Dynamic finders with Grails many-to-many relationship

大憨熊 提交于 2019-12-19 10:15:53

问题


I have 2 domain classes which are mapped by many-to-many relationship. I followed the instruction of Grails documentation, but I still have some problem when processing data on those domains. Here are my 2 domain classes:

class User {
    String name
    int age
    String job
    static hasMany = [groups : Group]
    static belongsTo = [org : Organization]
}

class Group {
    String groupName
    String code
    static hasMany = [members : User]
}

My problems are:
1. The above relationship require one class hold belongsTo to be the "owner" of the relationship. In this context, the User belongs to the Group, but I do not know how to put the belongsTo to User class, because the standard syntax that Grails suggest is static belongsTo = [Group] (just specify the owner class name), so I cannot:
- put it into the exist belongsTo like this: static belongsTo = [org : Organization, Group]
- or define another belongsTo like this: static belongsTo = [Group]

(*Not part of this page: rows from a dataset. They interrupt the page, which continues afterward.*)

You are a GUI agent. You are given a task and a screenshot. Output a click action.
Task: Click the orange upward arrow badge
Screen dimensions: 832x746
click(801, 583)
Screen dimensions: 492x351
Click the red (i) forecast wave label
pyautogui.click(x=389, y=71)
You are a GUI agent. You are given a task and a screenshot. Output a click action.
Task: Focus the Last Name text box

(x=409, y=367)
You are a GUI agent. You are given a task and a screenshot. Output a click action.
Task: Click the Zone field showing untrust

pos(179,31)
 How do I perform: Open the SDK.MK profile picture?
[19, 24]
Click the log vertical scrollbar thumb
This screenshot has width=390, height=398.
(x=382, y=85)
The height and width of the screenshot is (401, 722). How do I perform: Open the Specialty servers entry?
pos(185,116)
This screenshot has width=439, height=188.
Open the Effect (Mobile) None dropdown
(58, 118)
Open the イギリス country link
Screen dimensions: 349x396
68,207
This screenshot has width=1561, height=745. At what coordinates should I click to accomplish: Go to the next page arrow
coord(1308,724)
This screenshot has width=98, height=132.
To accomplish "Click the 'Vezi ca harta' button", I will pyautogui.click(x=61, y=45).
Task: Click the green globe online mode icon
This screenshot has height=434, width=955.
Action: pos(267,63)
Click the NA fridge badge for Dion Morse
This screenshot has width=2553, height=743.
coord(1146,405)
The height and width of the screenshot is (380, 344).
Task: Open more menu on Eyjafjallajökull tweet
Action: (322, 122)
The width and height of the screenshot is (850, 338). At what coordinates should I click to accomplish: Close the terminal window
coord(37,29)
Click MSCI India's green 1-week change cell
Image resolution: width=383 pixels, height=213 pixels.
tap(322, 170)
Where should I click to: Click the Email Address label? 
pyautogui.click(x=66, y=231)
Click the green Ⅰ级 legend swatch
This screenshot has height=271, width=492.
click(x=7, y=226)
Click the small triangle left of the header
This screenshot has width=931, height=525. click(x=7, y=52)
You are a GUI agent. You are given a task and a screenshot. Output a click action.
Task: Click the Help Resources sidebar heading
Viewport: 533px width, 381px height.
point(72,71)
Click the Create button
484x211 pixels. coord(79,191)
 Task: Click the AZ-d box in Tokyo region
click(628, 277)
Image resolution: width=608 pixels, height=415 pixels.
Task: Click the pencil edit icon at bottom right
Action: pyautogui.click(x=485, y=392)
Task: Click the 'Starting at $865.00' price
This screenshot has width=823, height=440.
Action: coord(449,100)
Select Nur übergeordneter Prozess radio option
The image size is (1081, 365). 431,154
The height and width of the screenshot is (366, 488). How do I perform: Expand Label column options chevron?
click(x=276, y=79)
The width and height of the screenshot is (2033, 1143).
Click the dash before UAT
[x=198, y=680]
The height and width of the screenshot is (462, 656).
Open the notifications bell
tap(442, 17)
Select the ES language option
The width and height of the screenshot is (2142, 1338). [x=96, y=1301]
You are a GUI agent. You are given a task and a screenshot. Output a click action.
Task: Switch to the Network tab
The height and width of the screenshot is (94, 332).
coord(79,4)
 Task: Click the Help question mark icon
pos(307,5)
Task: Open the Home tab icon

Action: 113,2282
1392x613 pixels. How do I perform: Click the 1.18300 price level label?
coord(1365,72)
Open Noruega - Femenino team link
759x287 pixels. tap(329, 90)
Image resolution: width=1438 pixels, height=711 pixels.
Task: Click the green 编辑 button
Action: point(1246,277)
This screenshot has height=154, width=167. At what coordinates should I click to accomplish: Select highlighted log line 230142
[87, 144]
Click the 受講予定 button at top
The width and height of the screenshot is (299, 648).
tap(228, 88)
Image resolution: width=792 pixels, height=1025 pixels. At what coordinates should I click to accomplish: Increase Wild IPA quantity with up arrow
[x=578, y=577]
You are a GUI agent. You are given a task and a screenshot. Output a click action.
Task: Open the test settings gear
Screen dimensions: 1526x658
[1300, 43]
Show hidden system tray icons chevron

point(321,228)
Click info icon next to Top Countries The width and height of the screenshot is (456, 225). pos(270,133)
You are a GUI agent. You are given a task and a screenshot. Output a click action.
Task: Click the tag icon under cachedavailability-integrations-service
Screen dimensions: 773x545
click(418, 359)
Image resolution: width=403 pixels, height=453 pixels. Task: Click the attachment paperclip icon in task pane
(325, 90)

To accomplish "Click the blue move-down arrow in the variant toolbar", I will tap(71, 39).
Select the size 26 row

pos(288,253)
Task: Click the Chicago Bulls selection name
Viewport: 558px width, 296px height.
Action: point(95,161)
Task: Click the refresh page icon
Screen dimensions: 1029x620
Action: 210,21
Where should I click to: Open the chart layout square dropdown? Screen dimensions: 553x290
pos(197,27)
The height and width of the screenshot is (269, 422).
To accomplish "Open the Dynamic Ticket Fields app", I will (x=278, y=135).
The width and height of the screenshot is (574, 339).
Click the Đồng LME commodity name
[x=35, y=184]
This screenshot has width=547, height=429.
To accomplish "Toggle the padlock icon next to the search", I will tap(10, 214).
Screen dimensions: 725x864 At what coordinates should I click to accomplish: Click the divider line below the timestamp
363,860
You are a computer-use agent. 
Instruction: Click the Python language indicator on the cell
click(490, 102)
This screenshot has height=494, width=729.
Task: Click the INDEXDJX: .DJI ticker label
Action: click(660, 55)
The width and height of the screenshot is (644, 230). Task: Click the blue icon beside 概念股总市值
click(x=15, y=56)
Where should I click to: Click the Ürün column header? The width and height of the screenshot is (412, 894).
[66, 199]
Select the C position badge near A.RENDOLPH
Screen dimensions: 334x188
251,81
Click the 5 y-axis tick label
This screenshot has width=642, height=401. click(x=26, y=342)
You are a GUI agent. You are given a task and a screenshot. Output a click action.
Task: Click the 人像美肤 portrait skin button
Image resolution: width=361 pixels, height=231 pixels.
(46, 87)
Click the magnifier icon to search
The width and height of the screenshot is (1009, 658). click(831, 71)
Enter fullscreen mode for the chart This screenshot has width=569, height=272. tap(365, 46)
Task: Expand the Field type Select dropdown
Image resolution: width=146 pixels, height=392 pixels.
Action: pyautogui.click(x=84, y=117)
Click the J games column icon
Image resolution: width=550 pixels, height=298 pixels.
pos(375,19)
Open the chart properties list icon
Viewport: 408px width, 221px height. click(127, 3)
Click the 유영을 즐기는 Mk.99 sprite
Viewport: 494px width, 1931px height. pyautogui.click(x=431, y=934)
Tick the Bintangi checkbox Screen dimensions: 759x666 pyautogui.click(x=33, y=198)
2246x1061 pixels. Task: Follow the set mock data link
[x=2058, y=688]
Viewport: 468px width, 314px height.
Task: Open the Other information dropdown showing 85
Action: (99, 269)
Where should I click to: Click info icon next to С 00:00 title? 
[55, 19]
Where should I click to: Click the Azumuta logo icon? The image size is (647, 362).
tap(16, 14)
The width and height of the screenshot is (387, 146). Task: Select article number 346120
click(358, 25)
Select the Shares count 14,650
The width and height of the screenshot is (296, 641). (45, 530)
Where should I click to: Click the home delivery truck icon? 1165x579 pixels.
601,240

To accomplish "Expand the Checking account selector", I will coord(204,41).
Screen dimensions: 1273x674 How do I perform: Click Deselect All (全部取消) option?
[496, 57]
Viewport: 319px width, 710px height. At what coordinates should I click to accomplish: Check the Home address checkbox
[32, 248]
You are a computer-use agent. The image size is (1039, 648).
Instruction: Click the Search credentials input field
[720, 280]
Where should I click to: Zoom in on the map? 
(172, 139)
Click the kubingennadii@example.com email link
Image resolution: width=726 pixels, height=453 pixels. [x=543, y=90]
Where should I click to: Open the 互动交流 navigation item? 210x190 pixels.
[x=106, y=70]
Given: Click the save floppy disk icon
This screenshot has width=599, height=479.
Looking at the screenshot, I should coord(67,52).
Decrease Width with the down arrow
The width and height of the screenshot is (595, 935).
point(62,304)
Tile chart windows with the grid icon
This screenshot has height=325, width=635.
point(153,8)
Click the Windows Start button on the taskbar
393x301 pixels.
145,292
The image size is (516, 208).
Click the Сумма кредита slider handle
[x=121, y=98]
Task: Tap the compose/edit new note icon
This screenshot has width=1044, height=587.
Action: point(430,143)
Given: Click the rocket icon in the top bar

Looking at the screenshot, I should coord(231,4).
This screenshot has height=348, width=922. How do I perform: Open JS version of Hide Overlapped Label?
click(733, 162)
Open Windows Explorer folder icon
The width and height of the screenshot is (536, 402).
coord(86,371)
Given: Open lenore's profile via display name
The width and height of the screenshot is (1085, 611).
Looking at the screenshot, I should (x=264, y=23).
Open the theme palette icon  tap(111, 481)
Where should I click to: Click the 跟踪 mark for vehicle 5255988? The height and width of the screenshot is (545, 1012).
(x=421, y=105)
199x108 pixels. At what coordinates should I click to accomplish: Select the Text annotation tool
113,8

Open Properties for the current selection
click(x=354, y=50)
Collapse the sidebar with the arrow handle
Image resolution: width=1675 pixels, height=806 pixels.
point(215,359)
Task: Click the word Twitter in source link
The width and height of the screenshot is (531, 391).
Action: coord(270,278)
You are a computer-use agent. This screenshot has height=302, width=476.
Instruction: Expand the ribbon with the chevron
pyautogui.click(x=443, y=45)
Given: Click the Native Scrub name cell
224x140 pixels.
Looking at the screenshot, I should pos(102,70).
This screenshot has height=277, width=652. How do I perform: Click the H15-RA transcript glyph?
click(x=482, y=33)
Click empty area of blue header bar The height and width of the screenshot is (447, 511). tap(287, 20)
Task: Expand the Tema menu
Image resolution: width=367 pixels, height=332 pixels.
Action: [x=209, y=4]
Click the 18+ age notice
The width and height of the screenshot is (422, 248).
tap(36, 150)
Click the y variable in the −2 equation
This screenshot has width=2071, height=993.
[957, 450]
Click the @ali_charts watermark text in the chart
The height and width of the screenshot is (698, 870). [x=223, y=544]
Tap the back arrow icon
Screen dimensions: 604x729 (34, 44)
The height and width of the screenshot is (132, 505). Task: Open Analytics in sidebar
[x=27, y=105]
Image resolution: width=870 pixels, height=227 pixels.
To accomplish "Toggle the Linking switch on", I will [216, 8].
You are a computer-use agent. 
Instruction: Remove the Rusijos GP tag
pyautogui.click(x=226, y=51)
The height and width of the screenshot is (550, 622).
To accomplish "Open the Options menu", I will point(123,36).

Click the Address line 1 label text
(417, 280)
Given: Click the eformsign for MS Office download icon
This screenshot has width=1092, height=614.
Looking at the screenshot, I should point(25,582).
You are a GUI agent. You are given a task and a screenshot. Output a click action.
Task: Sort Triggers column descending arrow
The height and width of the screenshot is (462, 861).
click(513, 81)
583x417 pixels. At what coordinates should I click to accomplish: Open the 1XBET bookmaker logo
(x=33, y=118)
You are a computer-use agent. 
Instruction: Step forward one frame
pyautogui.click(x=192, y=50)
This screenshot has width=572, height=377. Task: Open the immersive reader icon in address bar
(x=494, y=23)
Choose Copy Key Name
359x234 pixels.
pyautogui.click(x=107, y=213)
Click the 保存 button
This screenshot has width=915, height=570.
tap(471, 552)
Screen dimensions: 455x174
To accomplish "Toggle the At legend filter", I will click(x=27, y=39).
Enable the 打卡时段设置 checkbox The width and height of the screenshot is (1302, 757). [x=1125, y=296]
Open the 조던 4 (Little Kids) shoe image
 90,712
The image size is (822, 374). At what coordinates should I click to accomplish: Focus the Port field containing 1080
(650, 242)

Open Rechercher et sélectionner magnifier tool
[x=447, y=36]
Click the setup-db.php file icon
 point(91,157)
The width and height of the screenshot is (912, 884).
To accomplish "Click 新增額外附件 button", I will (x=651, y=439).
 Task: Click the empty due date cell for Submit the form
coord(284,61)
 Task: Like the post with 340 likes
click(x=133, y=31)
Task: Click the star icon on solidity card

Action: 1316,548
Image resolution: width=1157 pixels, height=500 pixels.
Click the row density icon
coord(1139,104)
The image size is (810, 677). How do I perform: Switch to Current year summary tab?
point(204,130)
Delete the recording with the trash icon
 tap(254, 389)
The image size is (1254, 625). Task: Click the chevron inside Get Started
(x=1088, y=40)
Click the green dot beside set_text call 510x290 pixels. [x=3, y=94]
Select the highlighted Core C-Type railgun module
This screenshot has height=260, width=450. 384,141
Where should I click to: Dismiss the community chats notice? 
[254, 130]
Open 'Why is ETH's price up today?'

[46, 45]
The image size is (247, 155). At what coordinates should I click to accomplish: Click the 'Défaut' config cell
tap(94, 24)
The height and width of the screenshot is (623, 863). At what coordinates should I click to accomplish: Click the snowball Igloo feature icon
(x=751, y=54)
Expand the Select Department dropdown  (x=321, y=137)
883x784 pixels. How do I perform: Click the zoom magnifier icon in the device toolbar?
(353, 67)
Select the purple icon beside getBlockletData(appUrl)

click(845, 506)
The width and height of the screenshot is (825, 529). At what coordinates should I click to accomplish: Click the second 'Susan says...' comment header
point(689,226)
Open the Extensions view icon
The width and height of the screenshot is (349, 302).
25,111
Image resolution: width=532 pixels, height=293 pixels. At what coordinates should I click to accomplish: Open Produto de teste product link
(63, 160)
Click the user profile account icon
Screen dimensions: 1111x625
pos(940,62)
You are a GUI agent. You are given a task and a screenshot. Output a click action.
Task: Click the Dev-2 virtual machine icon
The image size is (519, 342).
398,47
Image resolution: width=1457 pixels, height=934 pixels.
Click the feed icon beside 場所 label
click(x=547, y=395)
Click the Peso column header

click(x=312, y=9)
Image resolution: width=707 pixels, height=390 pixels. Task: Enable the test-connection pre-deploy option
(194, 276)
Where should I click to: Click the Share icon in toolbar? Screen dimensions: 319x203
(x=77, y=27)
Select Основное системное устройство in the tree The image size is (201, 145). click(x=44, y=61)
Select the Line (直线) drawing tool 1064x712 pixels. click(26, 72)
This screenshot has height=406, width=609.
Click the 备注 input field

  1. Is below example right:

    class Book { String title static belongsTo = Author static hasMany = [authors:Author]

    static mapping = {
        authors joinTable:[name:"mm_author_books", key:'mm_book_id' ]
    }
    

    } class Author { String name static hasMany = [books:Book]

    static mapping = {
        books joinTable:[name:"mm_author_books", key:'mm_author_id']
    }
    

    }

(Ref link: Many-to-Many link tables in grails (GORM) / hibernate)
I mean that do we need to specify the name of foreign key of the join table for each class?

  1. If I want to find all User that are members of a specified Group whose name is "ABC", how can I use the DynamicFinder of Grails?

Thank you so much


回答1:


It is very rare that m2m relationships have an owning side, so I've always found it odd to have to specify one for GORM to work correctly. Because of this, I don't do it this way. I create the join table as a domain. Then things get really simple.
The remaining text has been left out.